***** Source data

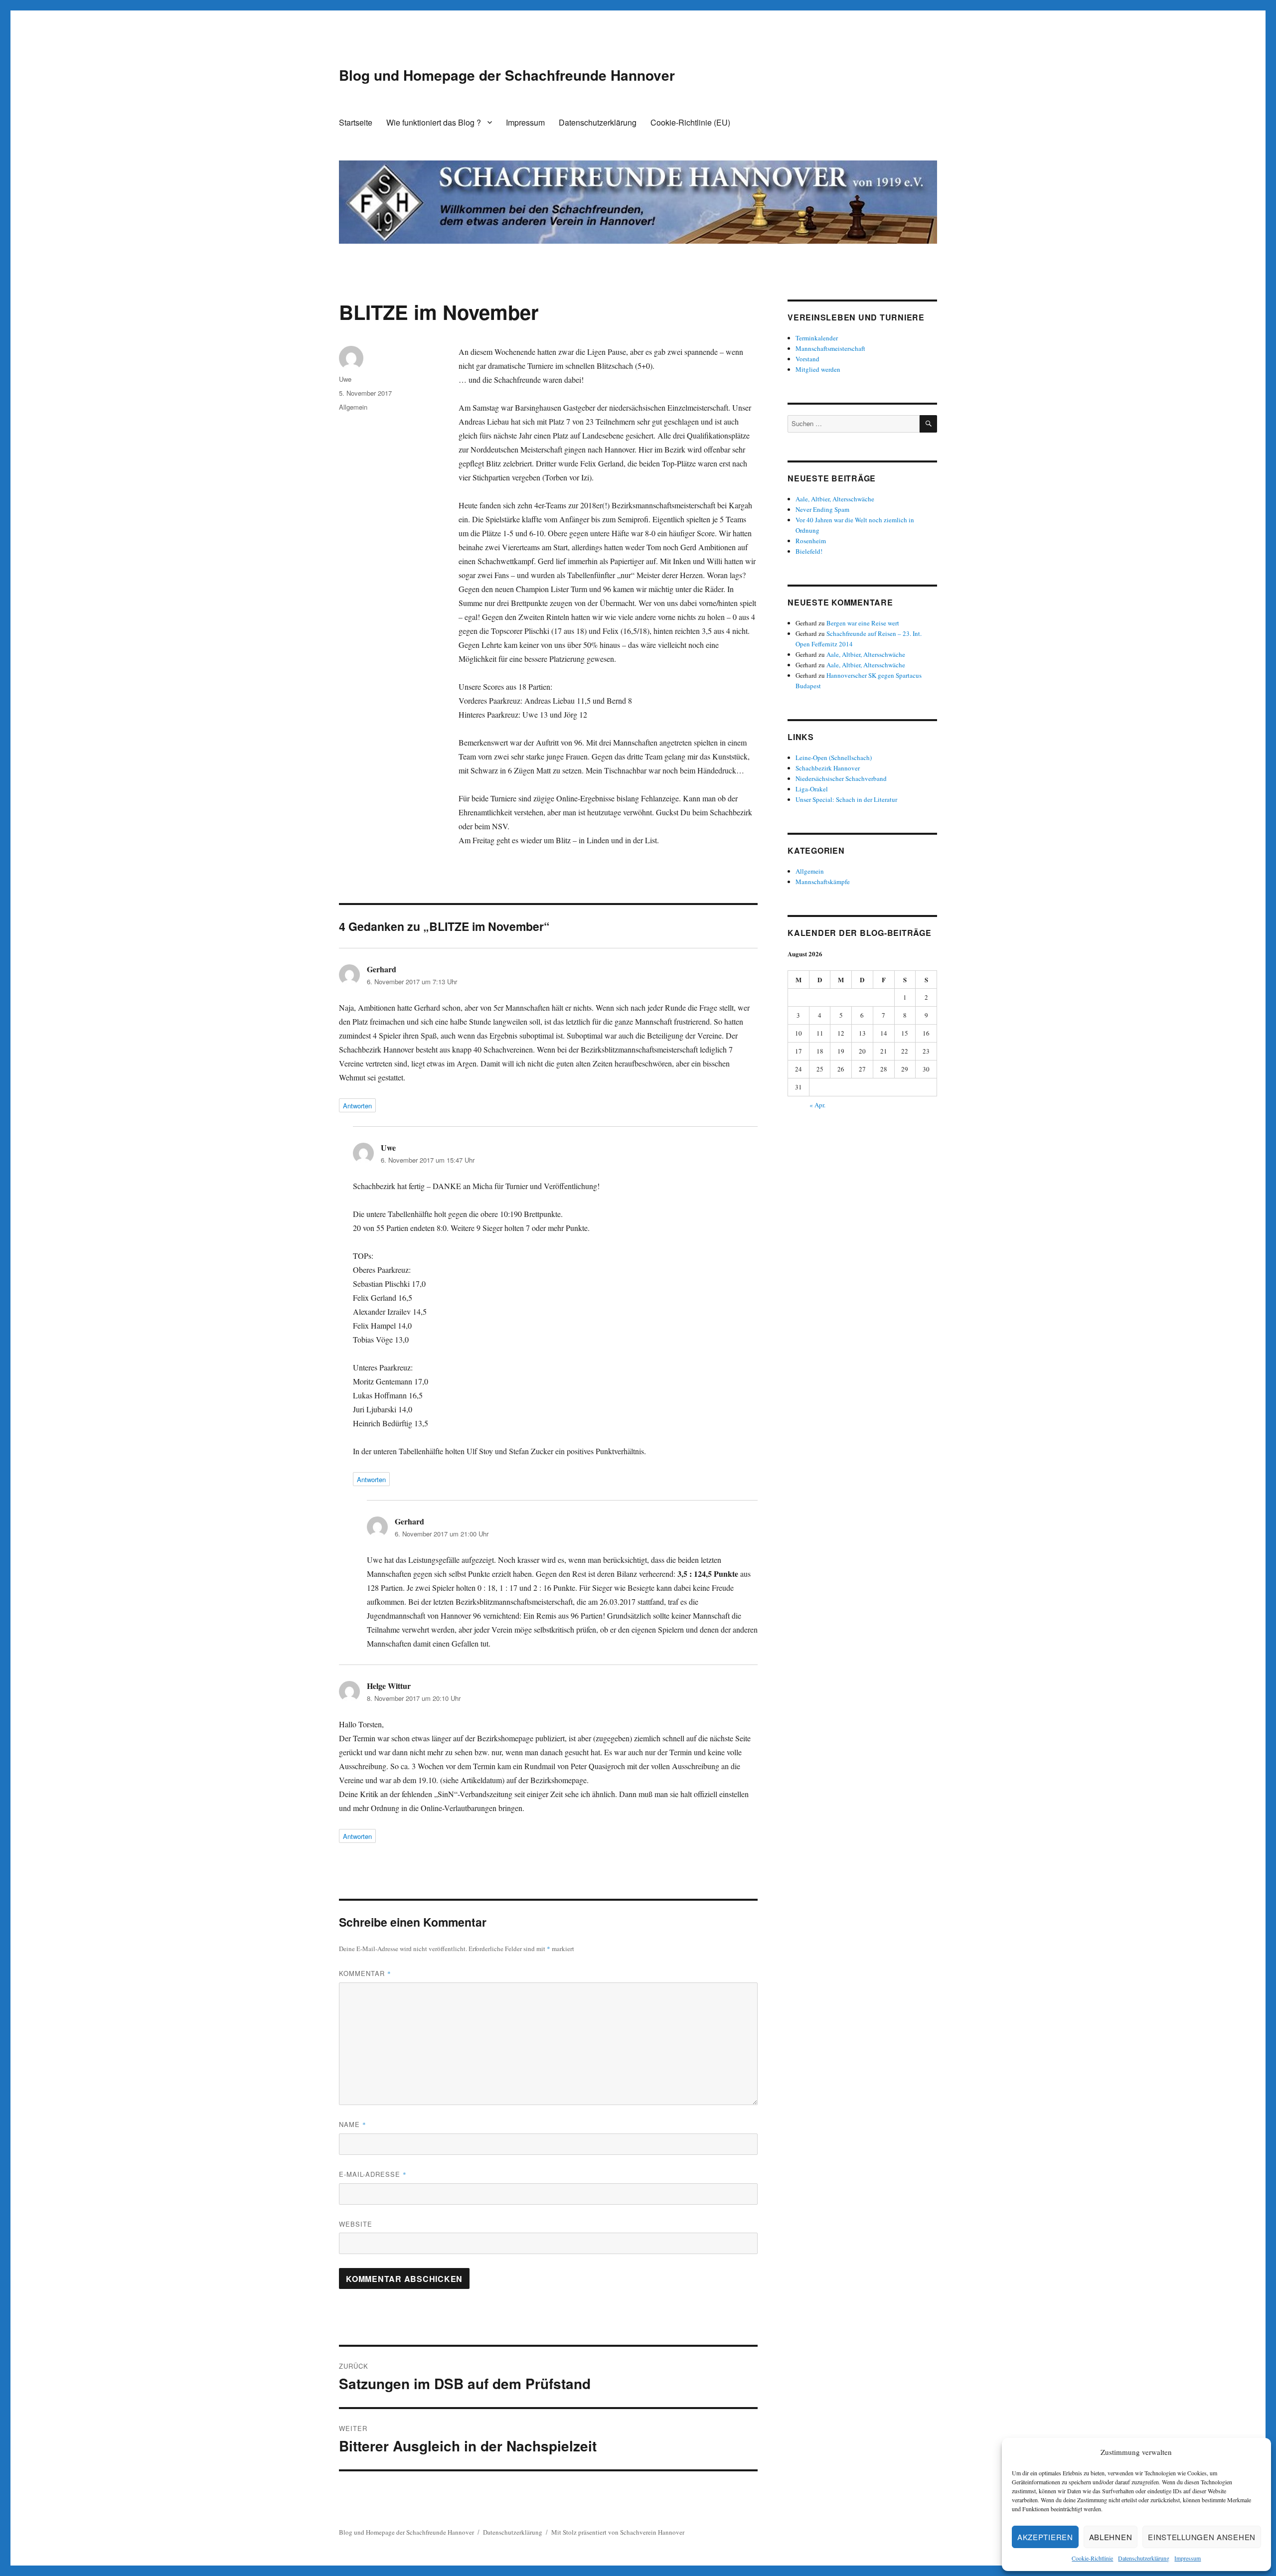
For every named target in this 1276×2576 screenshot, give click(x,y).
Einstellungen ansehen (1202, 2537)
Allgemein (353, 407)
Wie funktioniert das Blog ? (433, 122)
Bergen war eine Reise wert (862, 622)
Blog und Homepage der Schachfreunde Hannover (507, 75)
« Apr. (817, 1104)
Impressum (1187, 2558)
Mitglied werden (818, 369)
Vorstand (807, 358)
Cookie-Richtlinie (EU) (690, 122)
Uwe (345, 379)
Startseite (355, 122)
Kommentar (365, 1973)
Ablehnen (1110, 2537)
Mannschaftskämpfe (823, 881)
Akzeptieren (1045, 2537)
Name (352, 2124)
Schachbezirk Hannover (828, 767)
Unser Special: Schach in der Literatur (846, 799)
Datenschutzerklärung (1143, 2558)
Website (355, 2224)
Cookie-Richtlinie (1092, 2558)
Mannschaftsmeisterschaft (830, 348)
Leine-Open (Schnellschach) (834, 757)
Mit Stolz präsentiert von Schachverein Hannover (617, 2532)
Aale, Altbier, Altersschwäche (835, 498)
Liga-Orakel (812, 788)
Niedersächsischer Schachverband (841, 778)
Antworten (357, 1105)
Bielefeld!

**********
***** Source data

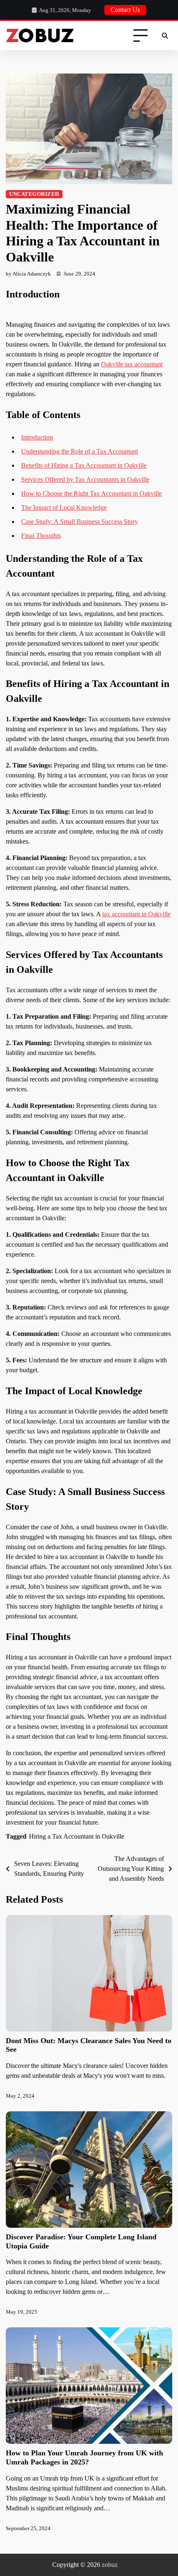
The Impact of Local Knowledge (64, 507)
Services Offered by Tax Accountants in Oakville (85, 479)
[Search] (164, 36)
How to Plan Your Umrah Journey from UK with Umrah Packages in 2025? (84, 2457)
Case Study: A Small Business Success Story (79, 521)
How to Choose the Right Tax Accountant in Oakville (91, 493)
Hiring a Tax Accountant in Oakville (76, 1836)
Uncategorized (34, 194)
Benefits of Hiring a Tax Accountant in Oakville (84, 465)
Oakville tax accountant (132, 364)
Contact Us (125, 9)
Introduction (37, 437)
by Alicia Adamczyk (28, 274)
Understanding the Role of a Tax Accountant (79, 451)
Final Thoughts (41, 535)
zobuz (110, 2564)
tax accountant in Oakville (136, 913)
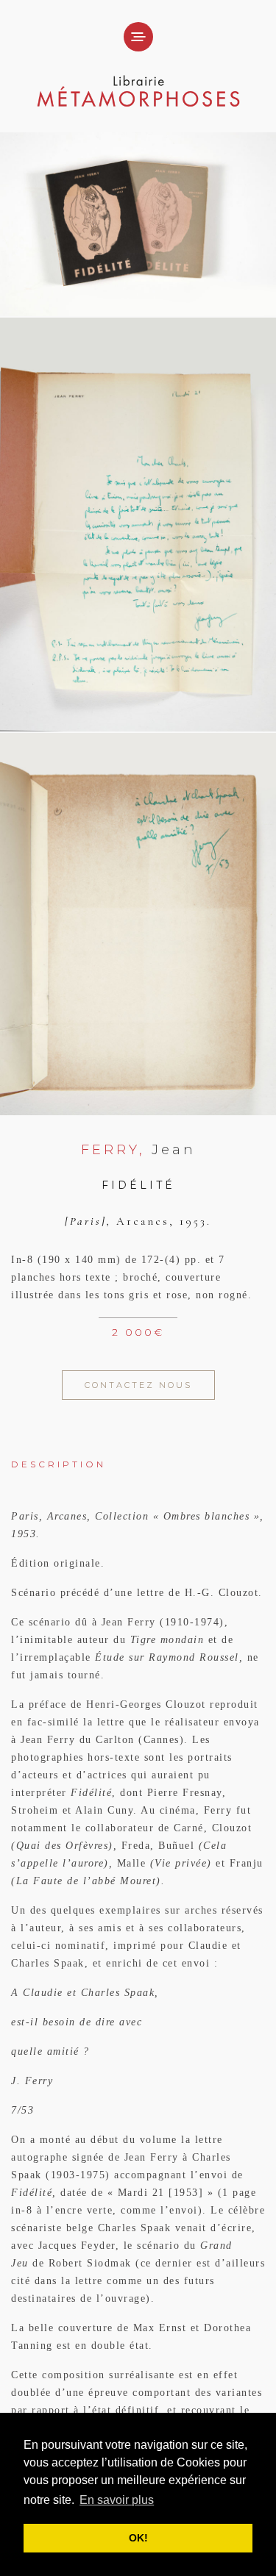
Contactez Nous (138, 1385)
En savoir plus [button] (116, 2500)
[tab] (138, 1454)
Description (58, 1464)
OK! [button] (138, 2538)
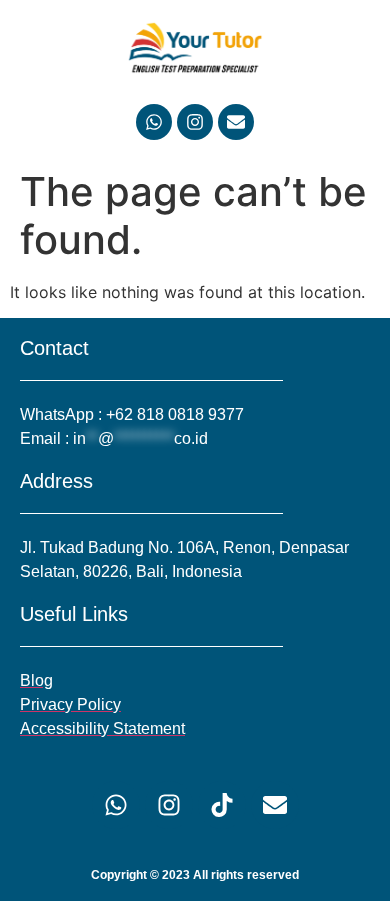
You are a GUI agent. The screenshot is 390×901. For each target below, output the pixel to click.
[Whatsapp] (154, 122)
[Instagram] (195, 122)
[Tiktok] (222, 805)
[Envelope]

**********

* [Your instructions] Please give the number of lines in the data above where the word "screenshot" appears, and nothing besides.

* [Answer box] 2